C’est ainsi que l’on s’étale une dizaine de produits de beauté sur la peau chaque matin et que l’on consomme des cerises chiliennes en plein mois de décembre, du vin d’Afrique du Sud et des pamplemousses de Floride. L’argent nous a permis une chose impensable il y a encore quelques décennies : avoir la Terre entière présente à nos pieds, chez nous, à un prix considérablement réduit. Oui, le monde est à nos pieds. Mais il faudrait plutôt dire : le monde est aux pieds de l’Occident, terre de richesse. Laissons les pauvres du Tiers-Monde baver devant l’euro, le dollar et le yen. Mais n’oublions pas non plus que l’on achète aussi des services avec l’argent : garde du corps, majordome, femme de ménage, jardinier, précepteur et même pourquoi pas son coup du soir. C’est ainsi qu’on se rend sans conviction dans une boîte quelconque sans aucune motivation, à moitié déprimé. On discute avec deux ou trois personnes, on commence à en avoir vraiment marre que ces pauvres mecs nous racontent leur vie et puis on se retrouve à boire un dernier verre chez un homme qui nous emmerde plus qu’il ne nous intéresse. Et là, il faut profiter, tu as une envie énorme alors consommons-le comme si l’on achetait la dernière paire de chaussures à la mode. Utilise-le comme de la marchandise puisqu’il est là. Eh oui, le monde gay c’est aussi ça. A défaut de trouver le Prince Charmant, tu as réussi à trouver l’espace d’un instant, l’élu de tes fesses. Pathétique.
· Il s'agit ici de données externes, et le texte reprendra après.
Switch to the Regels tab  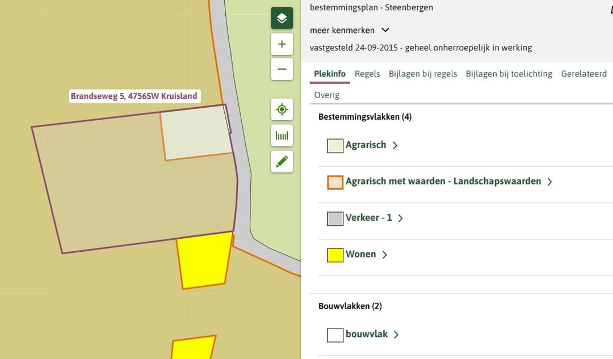[x=367, y=74]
Dans ce monde où tout est devenu relation d’achat, de transaction, d’échange et de vente, l’être humain aurait-il été pris à son propre jeu et serait-il devenu lui aussi une simple marchandise comme une autre ? Un corps que l’on achète et dont on se débarrasse aussi rapidement que possible une fois qu’il a été consommé. Le « mari jetable » est-il un nouveau concept de produits tendance telles les innovantes lingettes dépoussiérantes que l’on jette sitôt après les avoir utilisées ? Cependant, même si consommer permet d’acquérir un confort matériel et de remplir son lit chaque soir en toute évidence, il est assez rare qu’elle arrive à acheter quelque chose d’unique et de magique : le coup de foudre et l’amour véritable qui en découle.